## [The task]
Reproduce the data below word for word, from its first line through the line containing "Looking at the image, I should click on (71, 118).".

Input data below:

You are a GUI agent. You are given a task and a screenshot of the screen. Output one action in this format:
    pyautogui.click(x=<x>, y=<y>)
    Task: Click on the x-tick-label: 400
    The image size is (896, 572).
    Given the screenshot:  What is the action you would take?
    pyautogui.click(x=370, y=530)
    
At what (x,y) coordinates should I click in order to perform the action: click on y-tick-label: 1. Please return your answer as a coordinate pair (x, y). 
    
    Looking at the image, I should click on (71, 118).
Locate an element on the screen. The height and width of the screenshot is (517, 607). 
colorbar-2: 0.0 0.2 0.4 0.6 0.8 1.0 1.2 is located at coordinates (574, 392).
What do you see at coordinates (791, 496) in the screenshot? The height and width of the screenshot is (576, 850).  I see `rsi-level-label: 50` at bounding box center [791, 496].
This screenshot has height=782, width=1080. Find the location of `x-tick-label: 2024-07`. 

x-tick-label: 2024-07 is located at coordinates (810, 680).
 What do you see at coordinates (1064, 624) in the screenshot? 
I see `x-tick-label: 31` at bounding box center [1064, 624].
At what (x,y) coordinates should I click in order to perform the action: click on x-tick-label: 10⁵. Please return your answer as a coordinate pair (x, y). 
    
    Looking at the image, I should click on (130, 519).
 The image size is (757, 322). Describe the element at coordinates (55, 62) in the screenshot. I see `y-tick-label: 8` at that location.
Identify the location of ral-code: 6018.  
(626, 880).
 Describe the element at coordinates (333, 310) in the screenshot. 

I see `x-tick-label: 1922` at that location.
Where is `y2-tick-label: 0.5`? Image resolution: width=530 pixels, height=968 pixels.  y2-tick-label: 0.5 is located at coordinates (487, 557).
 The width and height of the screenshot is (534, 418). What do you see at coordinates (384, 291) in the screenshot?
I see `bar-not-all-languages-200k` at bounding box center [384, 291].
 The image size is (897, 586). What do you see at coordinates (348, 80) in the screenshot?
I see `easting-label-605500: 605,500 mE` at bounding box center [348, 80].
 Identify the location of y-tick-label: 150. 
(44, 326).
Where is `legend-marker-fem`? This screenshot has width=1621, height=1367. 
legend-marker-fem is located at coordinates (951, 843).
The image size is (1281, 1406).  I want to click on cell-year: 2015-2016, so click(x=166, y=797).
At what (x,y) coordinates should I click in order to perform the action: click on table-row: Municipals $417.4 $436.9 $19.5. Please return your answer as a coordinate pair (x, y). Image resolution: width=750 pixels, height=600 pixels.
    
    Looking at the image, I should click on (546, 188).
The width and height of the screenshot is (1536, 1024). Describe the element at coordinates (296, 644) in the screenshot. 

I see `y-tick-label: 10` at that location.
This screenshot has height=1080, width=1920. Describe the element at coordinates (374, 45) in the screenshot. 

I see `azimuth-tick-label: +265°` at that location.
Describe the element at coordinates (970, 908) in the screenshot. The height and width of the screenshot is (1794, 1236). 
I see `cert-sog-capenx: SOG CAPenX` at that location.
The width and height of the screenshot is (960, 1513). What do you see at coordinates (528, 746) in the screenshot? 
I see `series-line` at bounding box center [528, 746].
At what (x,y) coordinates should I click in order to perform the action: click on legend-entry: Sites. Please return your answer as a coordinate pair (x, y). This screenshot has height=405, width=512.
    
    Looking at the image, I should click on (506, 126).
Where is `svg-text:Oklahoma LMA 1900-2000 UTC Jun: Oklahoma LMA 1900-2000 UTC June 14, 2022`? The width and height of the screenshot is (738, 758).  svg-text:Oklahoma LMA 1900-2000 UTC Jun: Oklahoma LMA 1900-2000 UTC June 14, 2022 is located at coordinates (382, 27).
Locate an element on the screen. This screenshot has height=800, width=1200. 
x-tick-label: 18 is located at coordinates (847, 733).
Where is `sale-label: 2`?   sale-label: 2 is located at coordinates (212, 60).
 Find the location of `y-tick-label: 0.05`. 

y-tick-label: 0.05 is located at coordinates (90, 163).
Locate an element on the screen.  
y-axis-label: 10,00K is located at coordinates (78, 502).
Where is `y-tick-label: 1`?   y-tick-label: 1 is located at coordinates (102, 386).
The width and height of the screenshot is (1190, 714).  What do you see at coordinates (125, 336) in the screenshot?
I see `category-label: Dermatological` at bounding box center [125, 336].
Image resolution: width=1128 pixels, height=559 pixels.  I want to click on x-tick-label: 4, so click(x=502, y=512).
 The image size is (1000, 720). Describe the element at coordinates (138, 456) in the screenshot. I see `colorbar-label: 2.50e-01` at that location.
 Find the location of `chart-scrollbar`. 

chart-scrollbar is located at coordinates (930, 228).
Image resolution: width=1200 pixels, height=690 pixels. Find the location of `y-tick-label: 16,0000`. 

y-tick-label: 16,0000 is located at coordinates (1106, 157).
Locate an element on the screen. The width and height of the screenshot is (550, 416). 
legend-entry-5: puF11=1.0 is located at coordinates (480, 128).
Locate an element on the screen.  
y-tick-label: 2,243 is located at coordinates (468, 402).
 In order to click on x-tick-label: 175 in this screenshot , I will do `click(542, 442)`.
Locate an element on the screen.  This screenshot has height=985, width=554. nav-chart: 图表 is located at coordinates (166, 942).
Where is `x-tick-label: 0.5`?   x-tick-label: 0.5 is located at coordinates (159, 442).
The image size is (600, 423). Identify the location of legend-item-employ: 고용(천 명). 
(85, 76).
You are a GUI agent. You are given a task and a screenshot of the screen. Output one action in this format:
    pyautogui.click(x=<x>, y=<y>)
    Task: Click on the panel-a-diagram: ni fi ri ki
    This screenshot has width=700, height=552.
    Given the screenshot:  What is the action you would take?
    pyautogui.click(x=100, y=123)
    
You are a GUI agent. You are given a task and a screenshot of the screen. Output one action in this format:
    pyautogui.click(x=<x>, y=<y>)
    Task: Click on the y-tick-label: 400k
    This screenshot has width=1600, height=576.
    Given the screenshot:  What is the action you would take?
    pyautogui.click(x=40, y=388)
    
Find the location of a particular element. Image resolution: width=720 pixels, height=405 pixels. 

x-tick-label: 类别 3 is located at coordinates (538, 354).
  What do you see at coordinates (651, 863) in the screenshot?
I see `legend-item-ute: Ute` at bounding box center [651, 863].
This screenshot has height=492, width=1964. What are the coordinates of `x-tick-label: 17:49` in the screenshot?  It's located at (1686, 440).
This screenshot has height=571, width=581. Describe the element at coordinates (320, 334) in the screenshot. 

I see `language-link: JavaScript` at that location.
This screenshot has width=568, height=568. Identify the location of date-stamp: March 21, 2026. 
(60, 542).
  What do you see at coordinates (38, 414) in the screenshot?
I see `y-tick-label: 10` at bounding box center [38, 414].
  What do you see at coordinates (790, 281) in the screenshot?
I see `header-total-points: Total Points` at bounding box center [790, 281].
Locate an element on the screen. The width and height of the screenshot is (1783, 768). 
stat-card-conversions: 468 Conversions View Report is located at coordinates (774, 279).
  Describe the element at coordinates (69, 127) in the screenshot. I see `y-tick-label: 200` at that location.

End of Input data.

## [Solution for this exercise]
You are a GUI agent. You are given a task and a screenshot of the screen. Output one action in this format:
    pyautogui.click(x=<x>, y=<y>)
    Task: Click on the x-tick-label: 400
    The image size is (896, 572).
    Given the screenshot:  What is the action you would take?
    pyautogui.click(x=370, y=530)
    
At what (x,y) coordinates should I click in order to perform the action: click on y-tick-label: 1. Please return your answer as a coordinate pair (x, y). 
    
    Looking at the image, I should click on (71, 118).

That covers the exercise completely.